[[ Supplied records open ]]

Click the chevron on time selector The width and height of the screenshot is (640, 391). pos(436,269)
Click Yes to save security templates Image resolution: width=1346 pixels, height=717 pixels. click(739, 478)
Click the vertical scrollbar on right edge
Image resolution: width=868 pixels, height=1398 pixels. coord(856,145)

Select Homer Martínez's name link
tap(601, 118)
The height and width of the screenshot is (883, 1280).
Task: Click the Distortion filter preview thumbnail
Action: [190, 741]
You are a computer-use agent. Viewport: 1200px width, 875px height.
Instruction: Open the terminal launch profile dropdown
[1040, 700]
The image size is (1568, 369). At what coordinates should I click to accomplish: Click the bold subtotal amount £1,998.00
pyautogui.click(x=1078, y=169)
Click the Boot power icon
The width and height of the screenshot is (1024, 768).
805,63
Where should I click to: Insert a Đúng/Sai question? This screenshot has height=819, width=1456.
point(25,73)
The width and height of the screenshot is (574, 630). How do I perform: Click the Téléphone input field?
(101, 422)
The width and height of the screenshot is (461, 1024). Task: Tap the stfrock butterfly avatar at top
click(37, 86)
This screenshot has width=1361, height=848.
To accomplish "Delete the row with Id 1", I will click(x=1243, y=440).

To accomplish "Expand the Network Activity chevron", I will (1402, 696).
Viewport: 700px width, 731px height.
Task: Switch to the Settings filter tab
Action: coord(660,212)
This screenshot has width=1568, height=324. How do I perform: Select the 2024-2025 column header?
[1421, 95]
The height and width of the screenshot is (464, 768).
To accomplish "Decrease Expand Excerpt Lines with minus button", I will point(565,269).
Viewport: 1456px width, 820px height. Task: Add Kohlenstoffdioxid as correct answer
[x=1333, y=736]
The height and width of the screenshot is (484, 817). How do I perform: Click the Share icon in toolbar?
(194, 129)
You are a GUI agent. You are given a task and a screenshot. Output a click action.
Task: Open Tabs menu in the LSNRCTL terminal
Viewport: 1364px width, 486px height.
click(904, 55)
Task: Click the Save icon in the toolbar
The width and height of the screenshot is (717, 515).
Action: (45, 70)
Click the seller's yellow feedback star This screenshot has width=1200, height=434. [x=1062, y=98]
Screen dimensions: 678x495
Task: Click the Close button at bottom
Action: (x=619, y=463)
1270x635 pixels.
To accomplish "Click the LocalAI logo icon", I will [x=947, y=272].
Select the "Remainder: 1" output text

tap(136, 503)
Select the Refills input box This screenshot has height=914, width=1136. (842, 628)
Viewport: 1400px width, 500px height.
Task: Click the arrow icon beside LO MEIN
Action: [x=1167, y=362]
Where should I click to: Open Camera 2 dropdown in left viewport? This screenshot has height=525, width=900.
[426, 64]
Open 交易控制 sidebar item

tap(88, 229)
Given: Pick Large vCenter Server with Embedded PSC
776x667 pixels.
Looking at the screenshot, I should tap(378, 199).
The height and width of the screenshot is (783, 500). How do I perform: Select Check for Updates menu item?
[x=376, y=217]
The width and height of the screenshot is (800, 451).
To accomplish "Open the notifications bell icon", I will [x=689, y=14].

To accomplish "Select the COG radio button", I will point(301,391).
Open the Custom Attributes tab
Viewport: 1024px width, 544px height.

[[ Supplied records closed ]]

§ Exercise details
Count the lines of the data that hold the word "agent". Report the count and nothing more.

§ Response to the task
2